Identification of novel cyanoacrylate monomers for use in nanoparticle drug delivery systems prepared by miniemulsion polymerisation - A multistep screening approach

Abstract

Poly (alkyl cyanoacrylate) (PACA) polymeric nanoparticles (NPs) are promising drug carriers in drug delivery. However, the selection of commercially available alkyl cyanoacrylate (ACA) monomers is limited, because most monomers were designed for use in medical and industrial glues and later repurposed for drug encapsulation. This study therefore aimed to seek out novel ACA materials for use in NP systems using a toxicity led screening approach. A multistep strategy, including cytotoxicity screening of alcohols as degradation products of PACA (44 alcohols), NPs (14 polymers), and a final in vivo study (2 polymers) gave poly (2-ethylhexyl cyanoacrylate) PEHCA as a promising novel PACA candidate. For the first time, this work presents cytotoxicity data on several novel ACAs, PEHCA in vivo toxicity data, and miniemulsion polymerisation-based encapsulation of the cabazitaxel and NR688 in novel PACA candidates. Furthermore, several of the ACA candidates were compatible with a wider selection of lipophilic active pharmaceutical ingredients (APIs) versus commercially available controls. Combined, this work demonstrates the potential benefits of expanding the array of available ACA materials in drug delivery. Novel ACAs have the potential to encapsulate a wider range of APIs in miniemulsion polymerisation processes and may also broaden PACA applicability in other fields.

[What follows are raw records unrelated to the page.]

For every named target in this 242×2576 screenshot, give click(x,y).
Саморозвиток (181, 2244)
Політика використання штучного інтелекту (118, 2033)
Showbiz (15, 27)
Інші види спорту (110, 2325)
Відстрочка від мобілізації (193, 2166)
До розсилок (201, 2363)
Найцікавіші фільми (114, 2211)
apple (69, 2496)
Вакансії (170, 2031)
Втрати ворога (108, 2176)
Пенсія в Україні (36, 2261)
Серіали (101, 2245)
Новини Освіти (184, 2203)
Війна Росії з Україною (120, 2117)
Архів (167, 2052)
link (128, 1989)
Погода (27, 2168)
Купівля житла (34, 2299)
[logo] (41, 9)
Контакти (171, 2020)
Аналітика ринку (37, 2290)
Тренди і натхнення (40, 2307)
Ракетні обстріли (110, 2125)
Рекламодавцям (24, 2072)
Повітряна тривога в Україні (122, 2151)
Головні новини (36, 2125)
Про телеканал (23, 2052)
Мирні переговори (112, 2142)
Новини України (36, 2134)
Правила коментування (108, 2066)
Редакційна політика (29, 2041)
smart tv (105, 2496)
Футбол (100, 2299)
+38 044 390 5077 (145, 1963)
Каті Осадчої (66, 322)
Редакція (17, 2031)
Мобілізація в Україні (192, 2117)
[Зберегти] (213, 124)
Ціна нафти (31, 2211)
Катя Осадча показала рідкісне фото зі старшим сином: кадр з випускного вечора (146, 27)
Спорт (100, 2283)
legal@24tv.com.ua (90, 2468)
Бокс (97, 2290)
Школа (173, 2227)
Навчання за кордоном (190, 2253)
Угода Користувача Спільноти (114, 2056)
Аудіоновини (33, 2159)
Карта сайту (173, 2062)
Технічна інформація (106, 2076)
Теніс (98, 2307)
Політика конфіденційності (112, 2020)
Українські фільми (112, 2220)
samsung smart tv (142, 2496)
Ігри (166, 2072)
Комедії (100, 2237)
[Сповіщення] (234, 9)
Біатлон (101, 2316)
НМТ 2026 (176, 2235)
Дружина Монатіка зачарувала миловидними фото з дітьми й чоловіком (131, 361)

Keywords: Cabazitaxel; Drug delivery; Nanoparticle characterisation; Poly(alkyl cyanoacrylate) nanoparticles; Toxicity screening.

Graphical abstract

Fig. 1

Cellular viability (% relative to untreated control cells) after 3% (v/v) alcohol exposure in Hep G2 (blue) and LLC-PK1 (orange) cell lines. Alcohols are arranged by their number of carbon atoms (left column). Vertical lines indicate mean viability levels for the reference alcohol 2-ethyl-1-butanol, and alcohols chosen for further characterisation are marked with red asterisks. ¹indicates alcohols corresponding to commercially available ACAs. Digitonin was included as positive control. (For interpretation of the references to colour in this figure legend, the reader is referred to the web version of this article.)

Fig. 2

Physicochemical properties of PACA NPs. The upper and middle panels show size, PDI, zeta potential and CBZ drug fraction for all NP batches. The lower panel shows scatter plots of size, PDI and zeta potential. ¹ indicates commercially available ACAs.

Fig. 3

Results from LDH cytotoxicity (upper panel) and MTT viability (lower panel) assays in Hep G2 and LLC-PK1 cell lines. Digitonin was included as positive control. ¹ indicates commercially available ACAs.

Fig. 4

Comparison of viability (%) after alcohol addition (orange, left axes) and IC₅₀ values after NP addition (blue, right axes) in Hep G2 and LLC-PK1 cell lines in both LDH and MTT assays. Note that the 2-PECA:BCA blend was tested for NP toxicity only, and the toxicity of the corresponding alcohol blend is therefore not included. For 2-PECA, only the toxicity of the corresponding 2-phenylethanol alcohol was tested. (For interpretation of the references to colour in this figure legend, the reader is referred to the web version of this article.)

Fig. 5

Results from the rat toxicity study. A) Rat body weight change after NP injection. Number of animals at the timepoints are reduced as animals are euthanised: Day 1 and 3 (12 PEBCA, 12 PEHCA, 6 control); day 7 and 10 (8 PEBCA, 8 PEHCA, 4 control); day 14 and 16 (4 PEBCA, 4 PECHA, 2 control). B-C) Photomicrographs of tissue sections (HE staining) showing representative effects observed after i.p. NP injection. Increased amounts of fibrous connective tissue could be seen both in liver (B) and peritoneal (C) tissue.